== Dataset extract ==

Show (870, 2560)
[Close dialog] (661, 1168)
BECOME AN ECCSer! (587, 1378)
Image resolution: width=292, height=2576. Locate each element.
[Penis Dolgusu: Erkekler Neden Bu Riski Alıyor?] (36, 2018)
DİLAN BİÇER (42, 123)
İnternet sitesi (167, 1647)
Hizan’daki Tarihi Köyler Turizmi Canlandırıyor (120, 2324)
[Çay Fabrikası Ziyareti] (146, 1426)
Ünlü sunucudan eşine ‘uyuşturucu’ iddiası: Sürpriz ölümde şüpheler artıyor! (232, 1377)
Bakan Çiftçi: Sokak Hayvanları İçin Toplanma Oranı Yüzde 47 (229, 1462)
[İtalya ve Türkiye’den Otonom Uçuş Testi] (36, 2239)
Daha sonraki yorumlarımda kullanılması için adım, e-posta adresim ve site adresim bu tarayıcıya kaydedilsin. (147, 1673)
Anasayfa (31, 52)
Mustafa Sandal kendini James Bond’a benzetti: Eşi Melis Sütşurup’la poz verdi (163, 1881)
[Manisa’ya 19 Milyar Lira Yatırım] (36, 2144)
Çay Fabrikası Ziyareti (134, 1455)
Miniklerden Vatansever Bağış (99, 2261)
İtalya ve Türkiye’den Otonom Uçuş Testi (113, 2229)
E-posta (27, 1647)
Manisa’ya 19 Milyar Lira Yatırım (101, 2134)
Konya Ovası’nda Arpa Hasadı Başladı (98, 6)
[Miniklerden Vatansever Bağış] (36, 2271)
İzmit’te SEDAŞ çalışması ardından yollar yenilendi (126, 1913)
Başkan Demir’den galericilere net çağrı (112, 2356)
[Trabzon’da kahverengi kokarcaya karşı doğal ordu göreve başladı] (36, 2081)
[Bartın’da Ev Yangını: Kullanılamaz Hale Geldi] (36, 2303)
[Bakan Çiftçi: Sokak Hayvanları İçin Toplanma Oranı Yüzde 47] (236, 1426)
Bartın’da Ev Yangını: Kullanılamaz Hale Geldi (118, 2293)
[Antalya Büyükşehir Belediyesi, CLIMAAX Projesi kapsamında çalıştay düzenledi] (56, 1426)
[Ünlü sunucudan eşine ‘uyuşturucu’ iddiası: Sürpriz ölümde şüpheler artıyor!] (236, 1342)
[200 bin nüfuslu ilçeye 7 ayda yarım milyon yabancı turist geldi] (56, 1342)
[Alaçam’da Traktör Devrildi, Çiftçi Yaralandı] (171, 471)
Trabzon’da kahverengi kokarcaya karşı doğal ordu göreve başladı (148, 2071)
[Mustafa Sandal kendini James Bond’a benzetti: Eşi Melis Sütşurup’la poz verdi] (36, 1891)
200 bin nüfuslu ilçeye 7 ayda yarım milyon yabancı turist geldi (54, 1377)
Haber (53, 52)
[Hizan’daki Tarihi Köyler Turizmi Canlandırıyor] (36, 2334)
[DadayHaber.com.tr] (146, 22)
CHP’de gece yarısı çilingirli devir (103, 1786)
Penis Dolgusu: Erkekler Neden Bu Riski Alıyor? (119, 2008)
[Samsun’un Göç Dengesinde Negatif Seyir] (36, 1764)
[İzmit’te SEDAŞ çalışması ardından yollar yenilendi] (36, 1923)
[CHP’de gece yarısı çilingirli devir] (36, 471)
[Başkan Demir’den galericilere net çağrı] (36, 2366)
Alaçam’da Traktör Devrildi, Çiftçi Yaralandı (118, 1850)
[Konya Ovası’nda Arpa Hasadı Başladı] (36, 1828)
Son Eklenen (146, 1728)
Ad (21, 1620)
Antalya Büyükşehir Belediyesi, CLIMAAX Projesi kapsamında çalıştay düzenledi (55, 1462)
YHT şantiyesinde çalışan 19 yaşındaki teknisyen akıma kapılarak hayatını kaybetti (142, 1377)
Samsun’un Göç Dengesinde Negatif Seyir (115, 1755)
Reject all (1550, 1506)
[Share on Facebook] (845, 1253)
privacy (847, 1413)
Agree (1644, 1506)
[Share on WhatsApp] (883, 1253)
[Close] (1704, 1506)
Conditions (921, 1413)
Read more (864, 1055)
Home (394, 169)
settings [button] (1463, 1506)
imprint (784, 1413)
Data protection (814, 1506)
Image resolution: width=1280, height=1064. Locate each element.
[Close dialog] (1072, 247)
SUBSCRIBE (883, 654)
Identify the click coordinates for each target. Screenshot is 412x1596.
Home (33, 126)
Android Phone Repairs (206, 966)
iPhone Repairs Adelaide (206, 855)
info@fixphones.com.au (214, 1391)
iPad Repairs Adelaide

===

# [Work order]
Repeat each line of the data exactly as it appears above.

# [Answer section]
Show (870, 2560)
[Close dialog] (661, 1168)
BECOME AN ECCSer! (587, 1378)
Image resolution: width=292, height=2576. Locate each element.
[Penis Dolgusu: Erkekler Neden Bu Riski Alıyor?] (36, 2018)
DİLAN BİÇER (42, 123)
İnternet sitesi (167, 1647)
Hizan’daki Tarihi Köyler Turizmi Canlandırıyor (120, 2324)
[Çay Fabrikası Ziyareti] (146, 1426)
Ünlü sunucudan eşine ‘uyuşturucu’ iddiası: Sürpriz ölümde şüpheler artıyor! (232, 1377)
Bakan Çiftçi: Sokak Hayvanları İçin Toplanma Oranı Yüzde 47 (229, 1462)
[İtalya ve Türkiye’den Otonom Uçuş Testi] (36, 2239)
Daha sonraki yorumlarımda kullanılması için adım, e-posta adresim ve site adresim bu tarayıcıya kaydedilsin. (147, 1673)
Anasayfa (31, 52)
Mustafa Sandal kendini James Bond’a benzetti: Eşi Melis Sütşurup’la poz verdi (163, 1881)
[Manisa’ya 19 Milyar Lira Yatırım] (36, 2144)
Çay Fabrikası Ziyareti (134, 1455)
Miniklerden Vatansever Bağış (99, 2261)
İtalya ve Türkiye’den Otonom Uçuş Testi (113, 2229)
E-posta (27, 1647)
Manisa’ya 19 Milyar Lira Yatırım (101, 2134)
Konya Ovası’nda Arpa Hasadı Başladı (98, 6)
[Miniklerden Vatansever Bağış] (36, 2271)
İzmit’te SEDAŞ çalışması ardından yollar yenilendi (126, 1913)
Başkan Demir’den galericilere net çağrı (112, 2356)
[Trabzon’da kahverengi kokarcaya karşı doğal ordu göreve başladı] (36, 2081)
[Bartın’da Ev Yangını: Kullanılamaz Hale Geldi] (36, 2303)
[Bakan Çiftçi: Sokak Hayvanları İçin Toplanma Oranı Yüzde 47] (236, 1426)
Bartın’da Ev Yangını: Kullanılamaz Hale Geldi (118, 2293)
[Antalya Büyükşehir Belediyesi, CLIMAAX Projesi kapsamında çalıştay düzenledi] (56, 1426)
[Ünlü sunucudan eşine ‘uyuşturucu’ iddiası: Sürpriz ölümde şüpheler artıyor!] (236, 1342)
[200 bin nüfuslu ilçeye 7 ayda yarım milyon yabancı turist geldi] (56, 1342)
[Alaçam’da Traktör Devrildi, Çiftçi Yaralandı] (171, 471)
Trabzon’da kahverengi kokarcaya karşı doğal ordu göreve başladı (148, 2071)
[Mustafa Sandal kendini James Bond’a benzetti: Eşi Melis Sütşurup’la poz verdi] (36, 1891)
200 bin nüfuslu ilçeye 7 ayda yarım milyon yabancı turist geldi (54, 1377)
Haber (53, 52)
[Hizan’daki Tarihi Köyler Turizmi Canlandırıyor] (36, 2334)
[DadayHaber.com.tr] (146, 22)
CHP’de gece yarısı çilingirli devir (103, 1786)
Penis Dolgusu: Erkekler Neden Bu Riski Alıyor? (119, 2008)
[Samsun’un Göç Dengesinde Negatif Seyir] (36, 1764)
[İzmit’te SEDAŞ çalışması ardından yollar yenilendi] (36, 1923)
[CHP’de gece yarısı çilingirli devir] (36, 471)
[Başkan Demir’den galericilere net çağrı] (36, 2366)
Alaçam’da Traktör Devrildi, Çiftçi Yaralandı (118, 1850)
[Konya Ovası’nda Arpa Hasadı Başladı] (36, 1828)
Son Eklenen (146, 1728)
Ad (21, 1620)
Antalya Büyükşehir Belediyesi, CLIMAAX Projesi kapsamında çalıştay düzenledi (55, 1462)
YHT şantiyesinde çalışan 19 yaşındaki teknisyen akıma kapılarak hayatını kaybetti (142, 1377)
Samsun’un Göç Dengesinde Negatif Seyir (115, 1755)
Reject all (1550, 1506)
[Share on Facebook] (845, 1253)
privacy (847, 1413)
Agree (1644, 1506)
[Share on WhatsApp] (883, 1253)
[Close] (1704, 1506)
Conditions (921, 1413)
Read more (864, 1055)
Home (394, 169)
settings [button] (1463, 1506)
imprint (784, 1413)
Data protection (814, 1506)
Image resolution: width=1280, height=1064. Locate each element.
[Close dialog] (1072, 247)
SUBSCRIBE (883, 654)
Identify the click coordinates for each target. Screenshot is 412x1596.
Home (33, 126)
Android Phone Repairs (206, 966)
iPhone Repairs Adelaide (206, 855)
info@fixphones.com.au (214, 1391)
iPad Repairs Adelaide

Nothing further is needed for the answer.